Many women sought help from her while she was serving as the chairperson of the ANC Women’s League
THE MINISTER of Basic Education Angie Motshekga (pictured) highlighted the prevalence of women abuse during international Women’s Day celebrations that were hosted by the South African Democratic Teachers Union (Sadtu) at the Mayibuye Centre in Kimberley at the weekend.
She indicated that many women sought help from her while she was serving as the chairperson of the ANC Women’s League.
“They were coming to me in numbers telling me that they were being raped, which means that there is a problem. Our women who are already burdened with poverty and inequality are crying that they and their children are being raped.
“A deeper problem lies between skewed power relations that can be extremely dangerous and this leads to women becoming victims of rape. They carry the scars for the rest of their lives. Rape is about hatred and power.”
Motshekga pointed out that perpetrators of rape also became victims by having to serve time in jail.
“Harsh sentences are not discouraging men from rape. Research shows that rapists typically have a difficult relationship with their mothers during their formative years.
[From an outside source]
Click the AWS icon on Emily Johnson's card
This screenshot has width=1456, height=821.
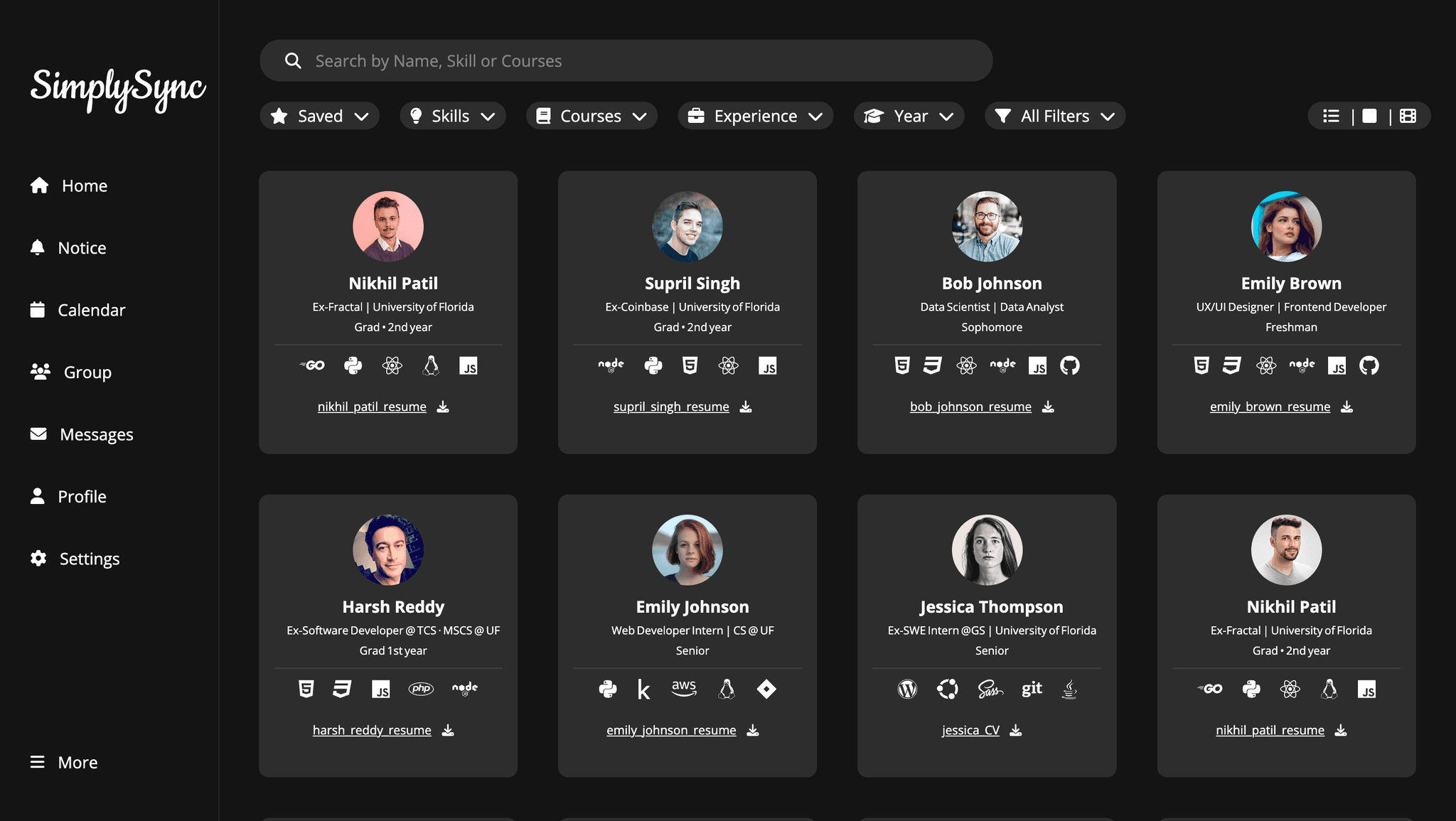point(684,689)
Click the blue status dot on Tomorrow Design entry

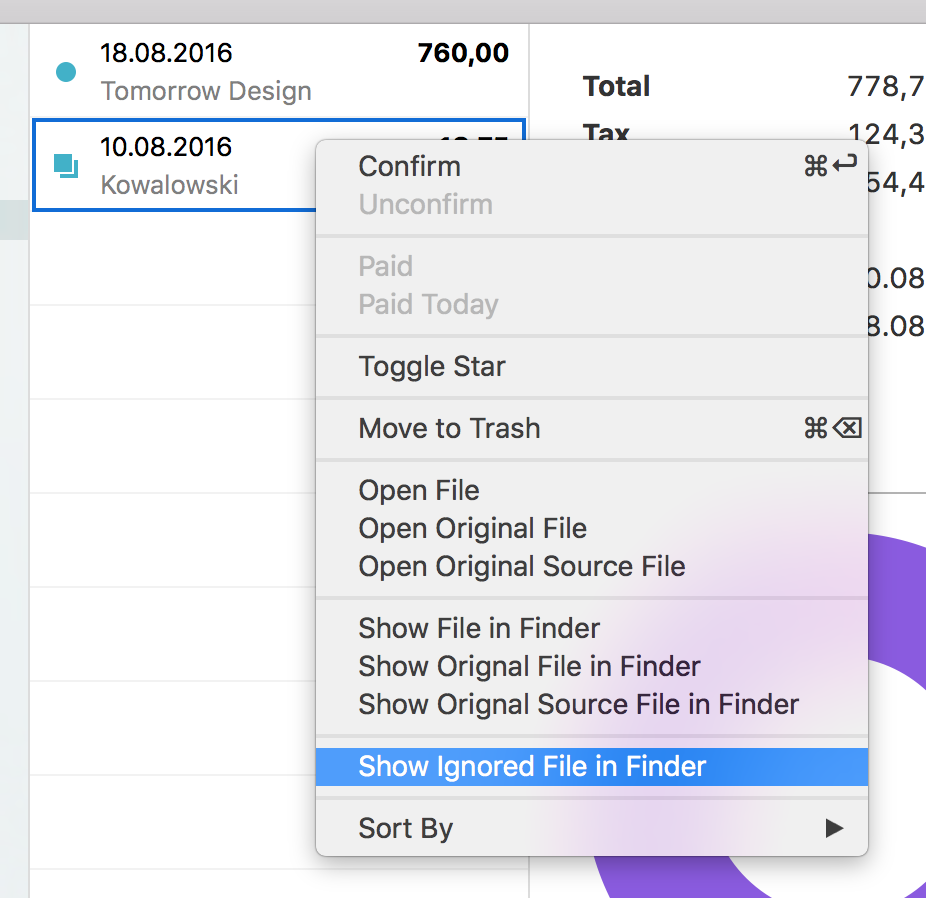(65, 72)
We need to educate our children with social skills so that they do not become lifetime victims. Power relations are destructive, it is not a proud title to be called the capital of rape.
“Education empowers women and we need to make the necessary progress to raise the consciousness of women. The way we treat our women, children and the elderly is indicative of the stage of development of our country.
“Sons do not allow anyone to touch their mothers but they beat their own wives.”
Motshekga believed that women would never be truly emancipated unless they were free from the shackles of violence, poverty and inequality.
“We are the pillars of a home and yet women continue to earn less than men – about 61 percent are living in poverty and 39 percent are destitute.”